* _Problem statement_: What is the number of lines in the data that hold the string "target"? Reply with that number only.

* _Input records_:

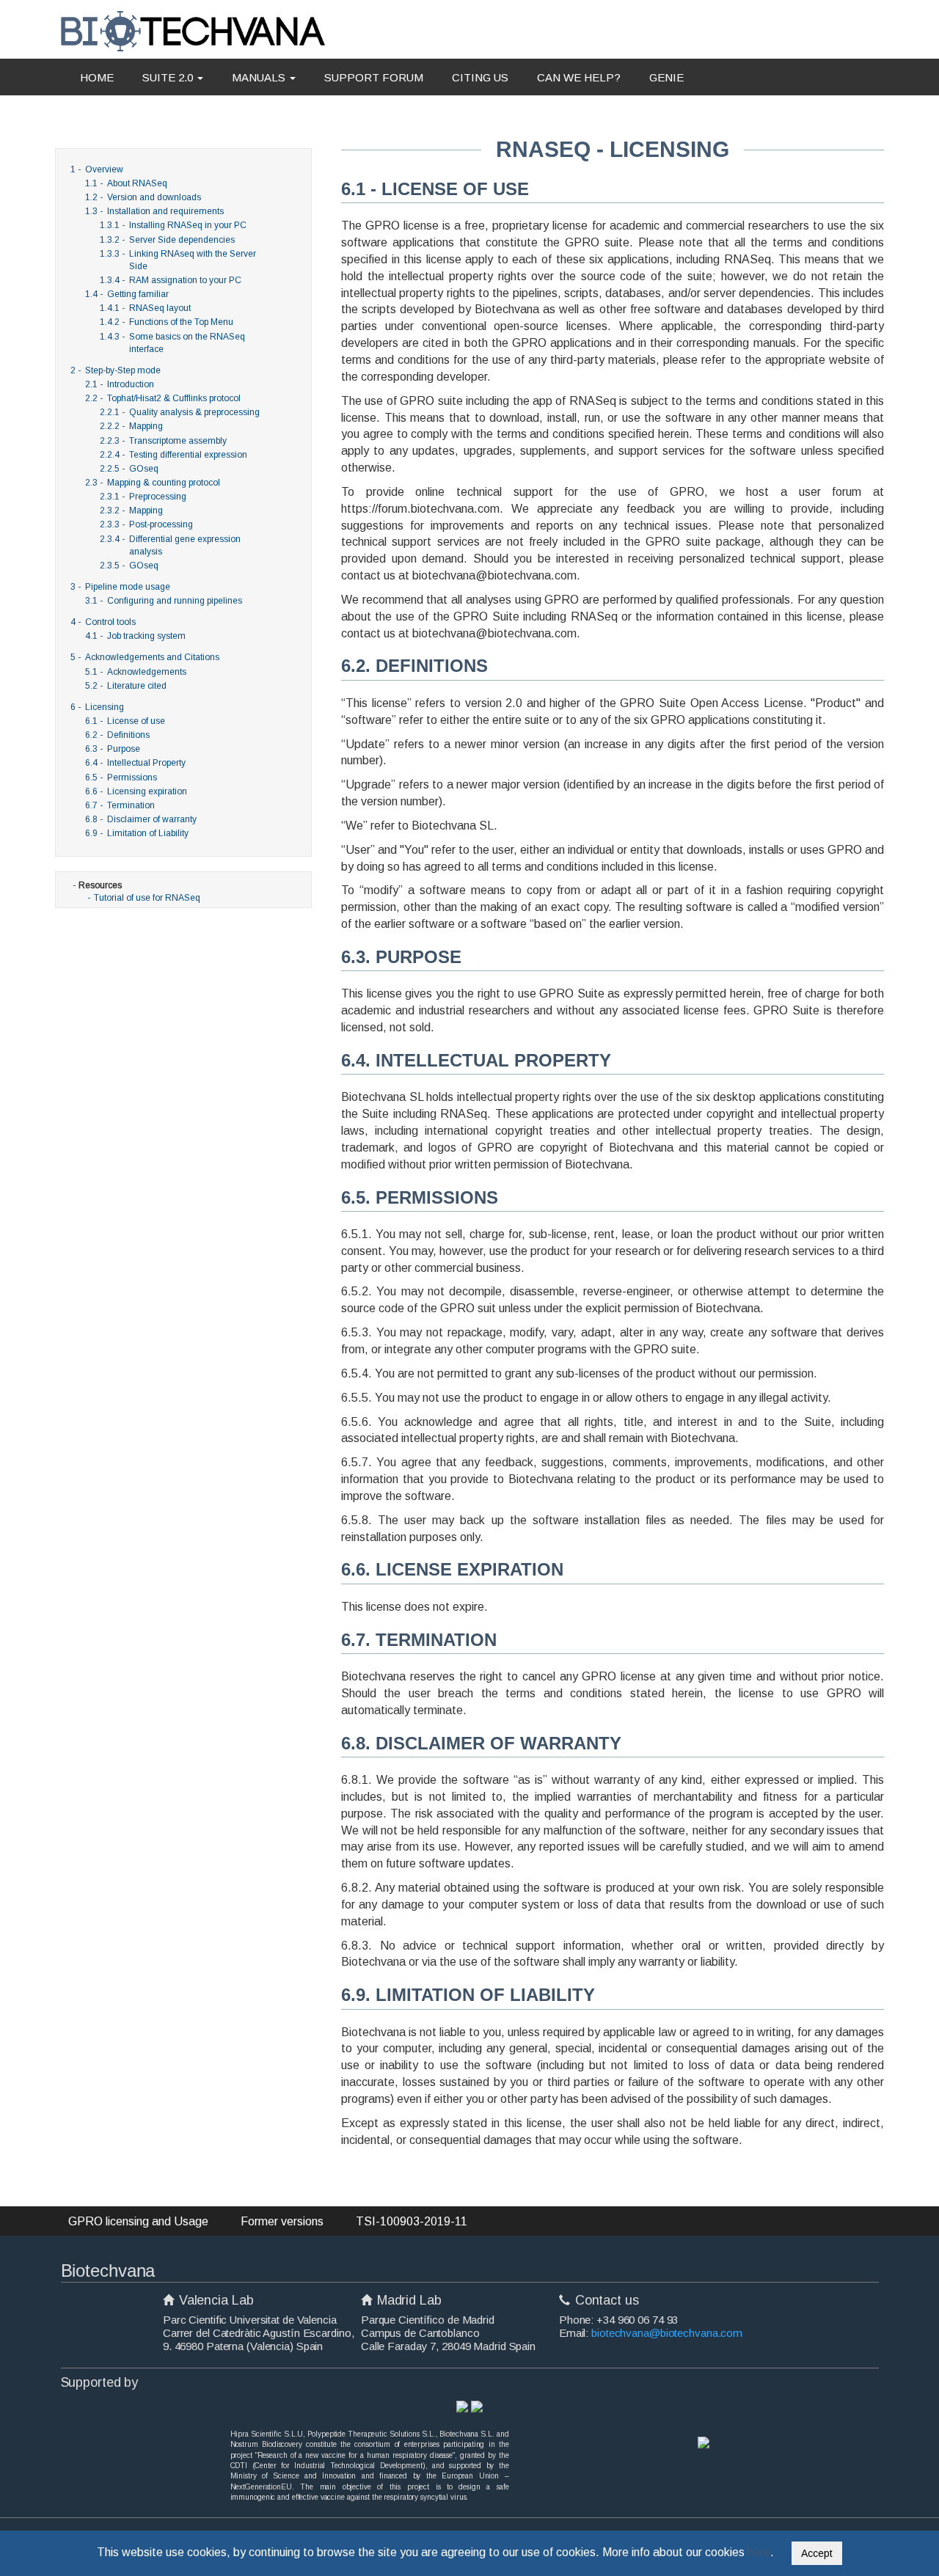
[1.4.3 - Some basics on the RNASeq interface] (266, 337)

---

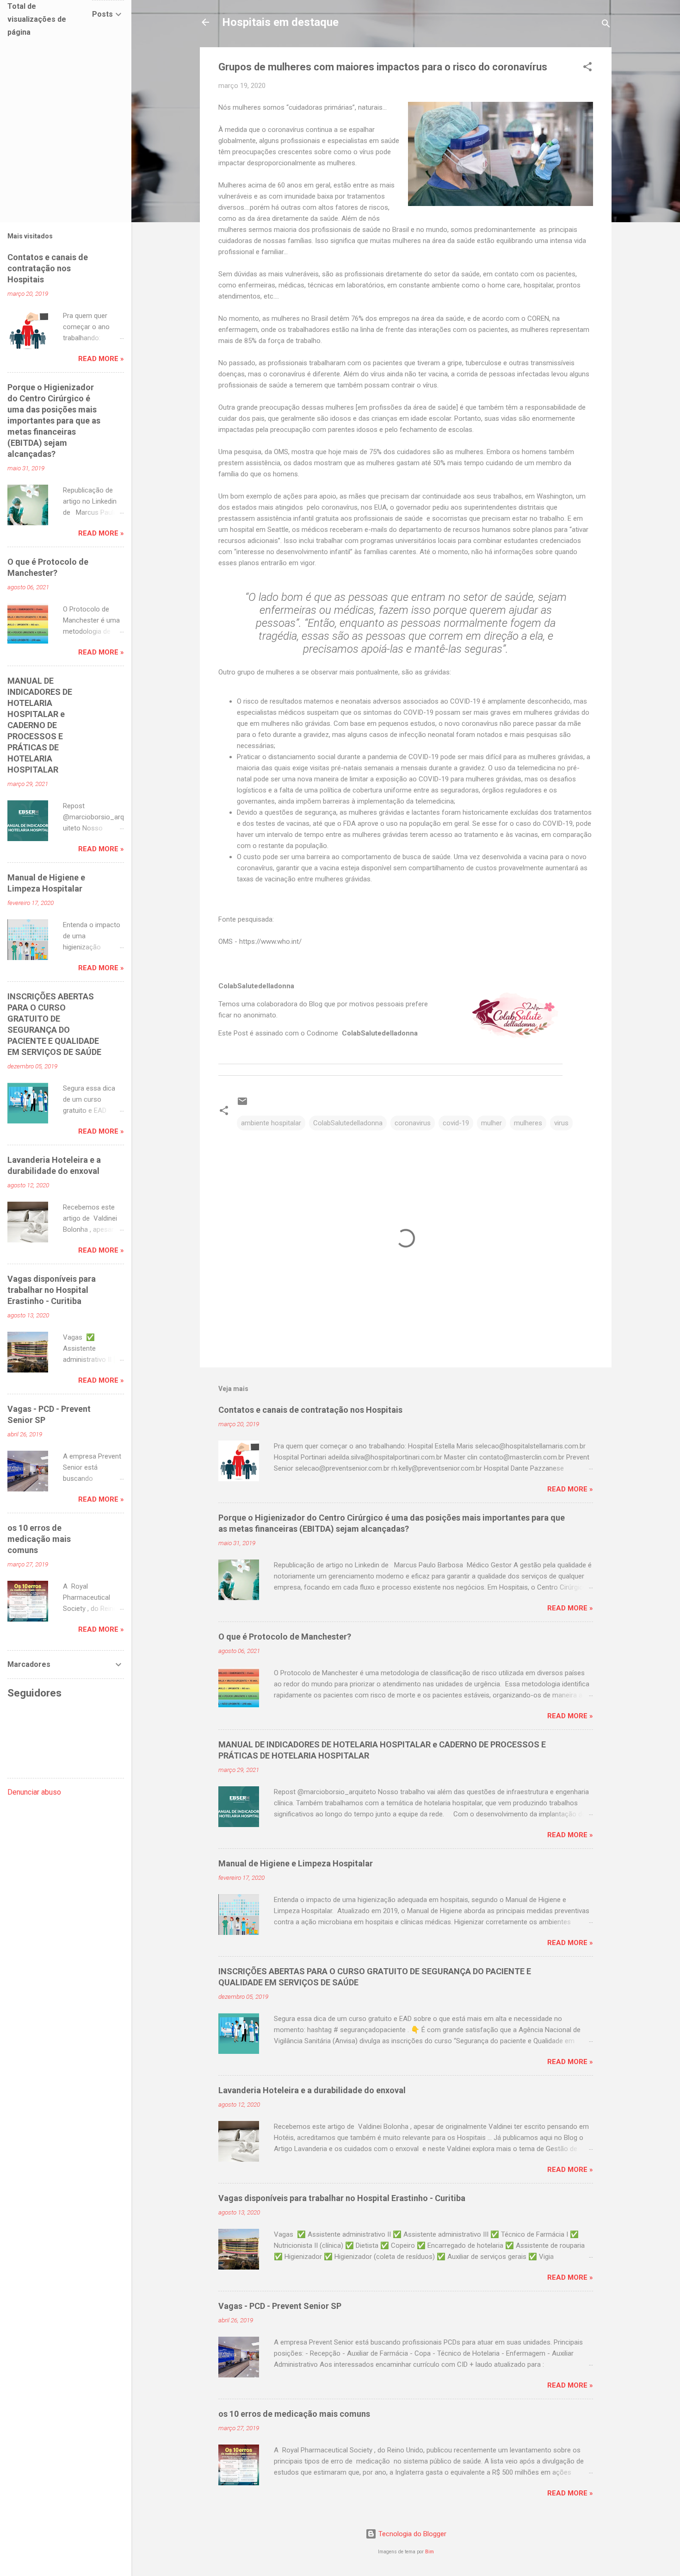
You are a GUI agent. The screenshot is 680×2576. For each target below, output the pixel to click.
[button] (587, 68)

==

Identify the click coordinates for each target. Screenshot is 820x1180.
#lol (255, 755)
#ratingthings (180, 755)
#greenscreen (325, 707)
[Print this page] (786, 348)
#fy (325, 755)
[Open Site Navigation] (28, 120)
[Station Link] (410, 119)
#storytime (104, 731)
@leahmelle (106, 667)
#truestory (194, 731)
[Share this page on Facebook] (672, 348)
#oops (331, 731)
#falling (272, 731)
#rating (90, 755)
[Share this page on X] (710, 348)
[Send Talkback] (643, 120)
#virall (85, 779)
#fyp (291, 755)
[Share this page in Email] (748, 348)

* _Exercise response_: 2